Dynazty Tour 2015, Monachium klub Garage Delux 21.04.15

Dynazty Tour 2015, Monachium klub Garage Delux 21.04.15

Dynazty jest kolejnym ze szwedzkich, młodych zespołów, który chciałabym przedstawić polskim fanom rocka.

Tworzą go: Nils Molin, Mikael Lavér, Jonathan Olsson, George Egg oraz Love Magnusson. Wydali już cztery albumy. Ostatni, "Renatus" w ubiegłym roku. Od  zeszłego miesiąca są w trasie, która poniekąd go promuje. Pierwsze koncerty odbyły się w Szwecji wraz z Dragonforce. Ta jej część nosiła nazwę "Maximum overload in Scandinavia".

Następnie przenieśli się na kilka koncertów do Niemiec i Belgii. Na niektórych gościnnie grali wraz z Joe Lynn Turner'em. Nie mają licznej ekipy fachowców od sprzętu, nagłośnienia, managerów...  W zasadzie na tej trasie sami są sobie każdą z wymienionych osób.  Nie podróżują tour busem, a jedynie własnym, pięcioosobowym minibusem. Specjalnie na tę okazję ozdobionym logo zespołu. Ze Szwecji przybyli na promie. Jak sami przyznają, trasa nie jest zbyt opłacona, toteż i nie nagłośniona ani reklamowana. Dotychczas frekwencja była zadowalająca, jednak w Monachium, który to koncert chciałam zrelacjonować, biorąc w nim udział, trochę zawiodła.
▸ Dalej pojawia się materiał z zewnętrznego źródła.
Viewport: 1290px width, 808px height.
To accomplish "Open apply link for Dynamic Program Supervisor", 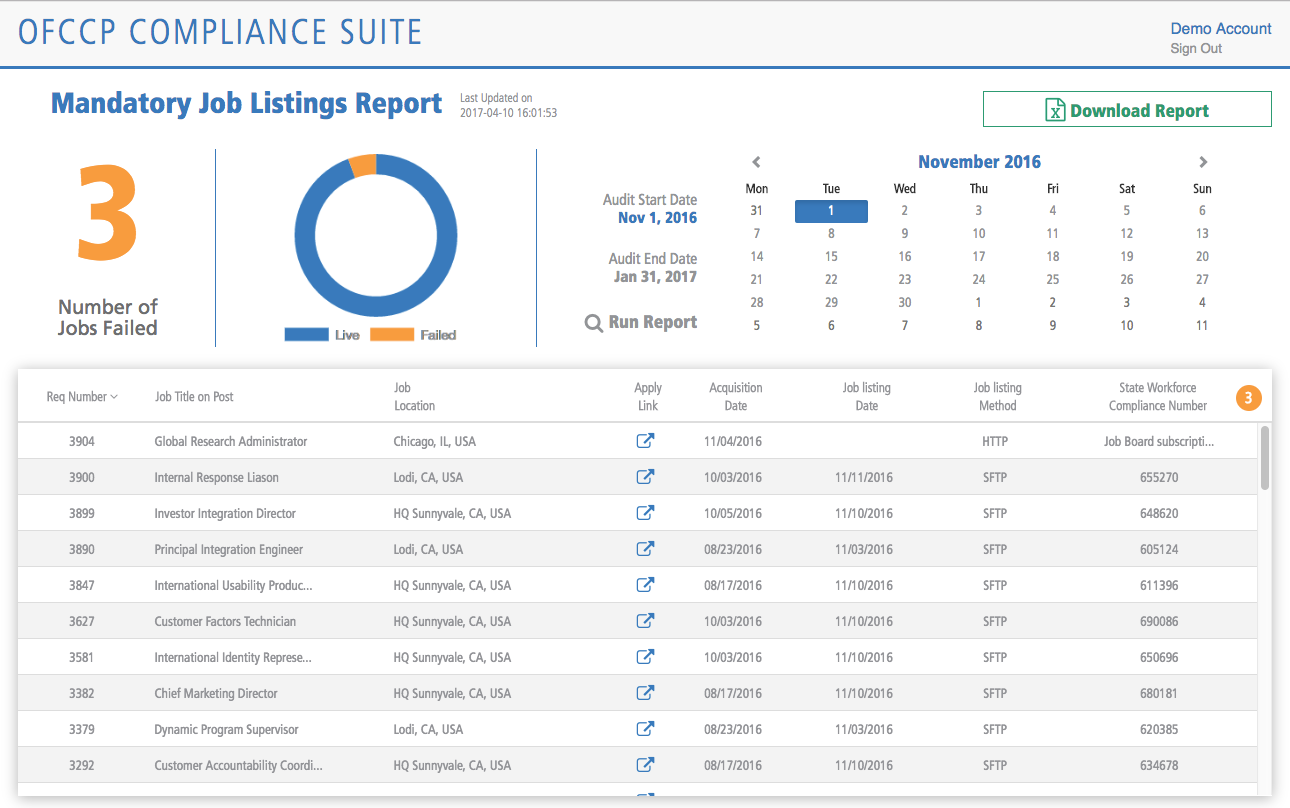I will [x=646, y=729].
Bezsprzecznie tego wieczoru rock'n'roll przegrał z rozgrywkami Champions League. 21-szego kwietnia po sąsiedzku można powiedzieć dla klubu Garage Deluxe trwał mecz pomiędzy gospodarzami - Bayern'em Monachium a Porto w Allianz Arenie. Na duży plus należy chłopakom z zespołu zaliczyć, że pomimo publiki składającej się z dosłownie 15-tu osób nie zrezygnowali z występu. A mogli, bo zmęczeni byli na pewno. Łatwo byłoby znaleźć wytłumaczenie. Szanują jednak swoich fanów i postanowili odwdzięczyć się za przybycie grając set nawet dłuższy niż poprzednie! Koncert trwał około godziny. Wyszedłszy na scenę, frontman Nils przywitał się ze wszystkimi, rozbawiony sytuacją i oznajmił że nie przygotowali sobie setlisty,zwyczajnie postanowili zagrać to co będziemy chcieli usłyszeć. Taki kameralny show ma swój urok i klimat - zapewniam!  Tworzy się lepszy kontakt pomiędzy zespołem a uczestnikami, przestają być anonimowym tłumem. I tak jak zapowiedział sami decydowaliśmy o granych numerach. Przeplatany gitarowymi solówkami czy coverami, jak choćby kiedy ktoś poprosił o wykonanie utworu z repertuaru Skid Row - "Youth gone wild ". Nie zabrakło oczywiście przebojów z najnowszego albumu jak:"Cross The Line", "Starlight", "Dawn Of Your Creation", "Sunrise In Hell", "Salvation" czy wcześniejszych jak na przykład "This Is My Life".

Po występie muzycy gorąco podziękowali zebranym za ten specjalny czy może specyficzny koncert. Schodząc do części barowej klubu, zaprosili do towarzystwa- pogadania, wypicia wspólnie piwa. Wokalista zdradził, że pracują nad nowym albumem i raczej będzie się to także wiązało z kolejnym tournee.  Do Polski raczej nie przyjadą.  "Chętnie, ale nie jesteśmy tam popularni.Nie ma propozycji z klubów.  Kiedy pada decyzja o trasie, jest oczywiście Szwecja, zazwyczaj Niemcy, Hiszpania... prędzej Czechy... jakoś omija Wasz kraj. " Ze śmiechem odpowiadają, że mogliby przyjechać na Woodstock - "tam są tysiące ludzi, to robi wrażenie! " To co drodzy, rodacy - może przyjrzycie się twórczości tych naprawdę utalentowanych i przesympatycznych Szwedów?  Zapewniam, że należą do zespołów, które na żywo wypadają znakomicie. Będąc pierwszy raz na ich koncercie naprawdę byłam pod wrażeniem,w szczególności mocy i brzmienia wokalu.  Polecam, może okaże się, że mają tu więcej fanów niż sądzili.

Dyskografia jest dostępna na Spotify oraz jego polskim odpowiedniku Deezer.